(Collected data)
Start of Block

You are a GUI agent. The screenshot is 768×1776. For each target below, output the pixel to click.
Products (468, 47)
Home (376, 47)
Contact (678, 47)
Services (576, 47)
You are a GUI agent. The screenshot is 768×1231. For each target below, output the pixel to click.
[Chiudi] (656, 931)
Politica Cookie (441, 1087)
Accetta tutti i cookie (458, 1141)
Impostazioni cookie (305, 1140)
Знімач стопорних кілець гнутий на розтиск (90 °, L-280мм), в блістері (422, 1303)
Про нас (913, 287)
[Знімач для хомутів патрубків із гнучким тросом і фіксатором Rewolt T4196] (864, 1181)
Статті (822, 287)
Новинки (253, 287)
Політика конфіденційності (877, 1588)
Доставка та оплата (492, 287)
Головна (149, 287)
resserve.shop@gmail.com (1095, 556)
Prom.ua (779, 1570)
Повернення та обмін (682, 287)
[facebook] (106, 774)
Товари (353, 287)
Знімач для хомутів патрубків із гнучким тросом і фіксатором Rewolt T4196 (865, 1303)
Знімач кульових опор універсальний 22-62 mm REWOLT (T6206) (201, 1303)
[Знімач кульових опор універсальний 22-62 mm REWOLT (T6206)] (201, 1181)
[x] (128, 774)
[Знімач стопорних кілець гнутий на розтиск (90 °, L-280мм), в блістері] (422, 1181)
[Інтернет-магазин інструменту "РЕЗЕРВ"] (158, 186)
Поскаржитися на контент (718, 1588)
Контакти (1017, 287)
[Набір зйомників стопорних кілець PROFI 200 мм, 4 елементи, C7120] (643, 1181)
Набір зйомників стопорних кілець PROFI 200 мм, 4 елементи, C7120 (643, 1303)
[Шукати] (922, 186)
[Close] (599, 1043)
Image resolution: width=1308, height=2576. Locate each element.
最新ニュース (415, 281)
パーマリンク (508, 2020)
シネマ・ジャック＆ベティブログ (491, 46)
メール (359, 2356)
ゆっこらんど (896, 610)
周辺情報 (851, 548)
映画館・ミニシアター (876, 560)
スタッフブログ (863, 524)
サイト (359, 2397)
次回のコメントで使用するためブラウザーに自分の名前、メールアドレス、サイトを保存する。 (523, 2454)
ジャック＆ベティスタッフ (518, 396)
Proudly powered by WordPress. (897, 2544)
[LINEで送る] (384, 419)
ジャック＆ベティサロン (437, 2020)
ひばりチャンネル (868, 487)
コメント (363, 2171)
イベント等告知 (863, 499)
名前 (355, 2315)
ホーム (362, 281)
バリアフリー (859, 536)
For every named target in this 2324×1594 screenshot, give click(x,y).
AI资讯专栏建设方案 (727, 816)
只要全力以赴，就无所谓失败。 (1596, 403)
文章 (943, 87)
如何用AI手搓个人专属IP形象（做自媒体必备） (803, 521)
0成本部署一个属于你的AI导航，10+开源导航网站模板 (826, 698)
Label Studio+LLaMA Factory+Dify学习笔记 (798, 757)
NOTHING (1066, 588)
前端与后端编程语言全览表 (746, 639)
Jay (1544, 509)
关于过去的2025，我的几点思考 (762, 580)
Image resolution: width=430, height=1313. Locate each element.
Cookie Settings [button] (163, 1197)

End of Block

* [Your assignment]: Each line in the entries above, starting at the line with "Статті (822, 287)" and ending at the line with "[Close] (599, 1043)", is to be printed exactly, and only those lines.

* [Solved exercise]:
Статті (822, 287)
Новинки (253, 287)
Політика конфіденційності (877, 1588)
Доставка та оплата (492, 287)
Головна (149, 287)
resserve.shop@gmail.com (1095, 556)
Prom.ua (779, 1570)
Повернення та обмін (682, 287)
[facebook] (106, 774)
Товари (353, 287)
Знімач для хомутів патрубків із гнучким тросом і фіксатором Rewolt T4196 (865, 1303)
Знімач кульових опор універсальний 22-62 mm REWOLT (T6206) (201, 1303)
[Знімач кульових опор універсальний 22-62 mm REWOLT (T6206)] (201, 1181)
[x] (128, 774)
[Знімач стопорних кілець гнутий на розтиск (90 °, L-280мм), в блістері] (422, 1181)
[Інтернет-магазин інструменту "РЕЗЕРВ"] (158, 186)
Поскаржитися на контент (718, 1588)
Контакти (1017, 287)
[Набір зйомників стопорних кілець PROFI 200 мм, 4 елементи, C7120] (643, 1181)
Набір зйомників стопорних кілець PROFI 200 мм, 4 елементи, C7120 (643, 1303)
[Шукати] (922, 186)
[Close] (599, 1043)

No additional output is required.